GTR – Dealing with the Data Challenges

At the outset of the GTR project, one of the major challenges we identified was establishing the scope of the data and the semantics of terms associated with it.

A little background to the challenge

In 2011, the seven Research Councils finished consolidating 5 grants transaction processing systems into a single shared solution. This has helped to reduce some of the differences between the format of council data, but not always the meaning of values held. Whilst many of the semantic differences are purely a labelling issue, some are more deeply entrenched in the ways councils work with their respective research communities. To this end, we are taking time to unpick and agree a common set of terms under which we can publish data.

Alongside these semantic equivalence challenges come issues over whether we are permitted to publish some of the data we hold. The GtR portal will be publishing data from various Research Council systems and these systems are often a result of previous projects to migrate legacy data. The terms under which the information was originally gathered have variation on whether the data can be made public, although they generally permit the Research Councils to publish information for the furtherance of their missions. We are working to ensure that the information gathered for one purpose is suitable and fit for release and does not break any expectations of privacy or confidentiality.

The form and content of the data gathered for one purpose (e.g. to provide the basis of evidence of the impact of research) may not be suitable or indeed easily consumable for another purpose, or may be missing some linkages that would have been made if the aim was publication – e.g. we may not be able to link a publication to more than one person on a research project as we gather this as evidence of outcomes against a project. Over time, as the GtR develops, we would expect it to inform the way we gather data so that we can ensure it delivers value as both evidence of what we have funded and as a resource for those wanting to exploit it in either a public or commercial interest.

Why did we choose CERIF

CERIF was chosen as a storage mechanism to store GtR data for 2 main reasons:

  • The common challenges of storing research and related data have already been discussed and documented by a wide group of skilled and knowledgeable people. Developing our own bespoke model to deal with the same challenges seemed wasted effort
  • CERIF is highly regarded within the research community and we felt it was important to store the data in a consistent way to facilitate exploitation and information exchange with many universities, research organisations and consumers of research data

Following our decision to adopt CERIF we invested time in understanding the model and also seeking the advice of Brigitte Joerg. Brigitte has been instrumental in helping us understand the CERIF model and how to populate it with data from our staging area.

The Cost of Adoption

Adopting CERIF brings a steep learning curve and also adds time. Most of this additional time has been associated with documenting and defining the semantics of every attribute and how it relates to others. This in-depth understanding, notwithstanding the challenge of getting 7 bodies to agree, is critical to identifying where it belongs in the CERIF model. If your data is already well defined then it will put you in as strong position. If like most systems, it is not then you will need to agree a set of terms and definitions with the business for every attribute that you want to map to CERIF before proceeding.

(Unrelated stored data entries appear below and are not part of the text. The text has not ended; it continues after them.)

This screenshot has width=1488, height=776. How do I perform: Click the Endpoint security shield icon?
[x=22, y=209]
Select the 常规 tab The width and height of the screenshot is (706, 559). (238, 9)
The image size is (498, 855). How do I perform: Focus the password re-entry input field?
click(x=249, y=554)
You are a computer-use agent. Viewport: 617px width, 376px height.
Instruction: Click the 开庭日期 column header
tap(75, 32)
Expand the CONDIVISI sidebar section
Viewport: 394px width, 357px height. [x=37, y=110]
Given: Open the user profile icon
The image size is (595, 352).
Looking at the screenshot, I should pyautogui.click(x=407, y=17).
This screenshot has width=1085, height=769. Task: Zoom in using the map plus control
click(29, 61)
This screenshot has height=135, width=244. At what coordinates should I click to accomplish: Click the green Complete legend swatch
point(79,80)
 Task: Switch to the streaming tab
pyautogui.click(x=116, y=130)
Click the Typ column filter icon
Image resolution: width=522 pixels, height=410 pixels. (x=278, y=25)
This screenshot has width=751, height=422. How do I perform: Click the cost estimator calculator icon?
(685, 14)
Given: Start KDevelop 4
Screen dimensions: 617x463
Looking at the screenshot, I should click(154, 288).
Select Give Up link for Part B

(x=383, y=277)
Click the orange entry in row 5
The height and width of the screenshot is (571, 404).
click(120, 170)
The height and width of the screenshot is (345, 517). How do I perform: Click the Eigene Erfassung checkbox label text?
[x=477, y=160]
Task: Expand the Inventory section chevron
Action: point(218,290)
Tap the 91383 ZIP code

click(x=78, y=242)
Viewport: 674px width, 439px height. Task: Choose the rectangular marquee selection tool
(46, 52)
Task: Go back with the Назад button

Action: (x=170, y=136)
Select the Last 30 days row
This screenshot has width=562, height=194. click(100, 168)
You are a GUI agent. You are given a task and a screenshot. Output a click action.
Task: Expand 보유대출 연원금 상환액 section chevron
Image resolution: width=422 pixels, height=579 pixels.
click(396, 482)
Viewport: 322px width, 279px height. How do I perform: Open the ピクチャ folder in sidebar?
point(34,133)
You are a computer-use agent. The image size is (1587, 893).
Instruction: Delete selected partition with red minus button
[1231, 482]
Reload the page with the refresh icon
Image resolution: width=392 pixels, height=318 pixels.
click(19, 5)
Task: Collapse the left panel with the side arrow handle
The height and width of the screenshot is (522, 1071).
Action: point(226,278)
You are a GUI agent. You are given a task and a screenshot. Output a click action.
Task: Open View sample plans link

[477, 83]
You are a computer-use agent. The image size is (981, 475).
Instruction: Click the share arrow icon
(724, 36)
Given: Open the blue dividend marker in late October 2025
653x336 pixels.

This issue most clearly manifests itself in populating the CERIF semantic layer with your vocabularies. Only when the vocabulary data has been added can you begin loading your data sets. For example:

Project A has a current status of Authorised. To be able to represent that information against a project in CERIF you need to populate the CERIF semantic layer with 2 key pieces of data. A) What is the definition for project status B) What does the term ‘Authorised’ mean. With this semantic reference data in place you can relate project with the “Authorised” status. This has a lot of similarities with the open data RDF world, but CERIF contains its semantic information both in the table structure (the attributes of the tables) and in the contents of the semantic layer.

Another key point is understanding what to do with free text and date fields that the CERIF model hasn’t catered for. There are a couple of options how to store them, with the simplest being to extend the existing tables by adding attributes but this is definitely not supported by the CERIF task group. The more appropriate route would be to add additional tables containing the attributes. Of course if you want the additional fields to have language variations, then you face a decision of whether to adopt the same model used in CERIF and maintain some logical consistency across the model and the extension or adopt your own model. However, you choose to resolve the issue of unsupported fields, you should try and maintain clean semantics, as it is tempting to put something in that solves a problem now and live with consequences of this decision going forward.

We have made good progress on the subset of data that we hope to launch in November and have managed to gain agreement for the vocabulary (although some definitions are still being hammered out). The use of CERIF has definitely been a journey of discovery so far and we hope to keep you updated with progress and more detail on how we have mapped the data into CERIF.

Note: If an attribute is added and it could be of general interest to the community. We will notify the CERIF task group and they will consider it as an addition to the model.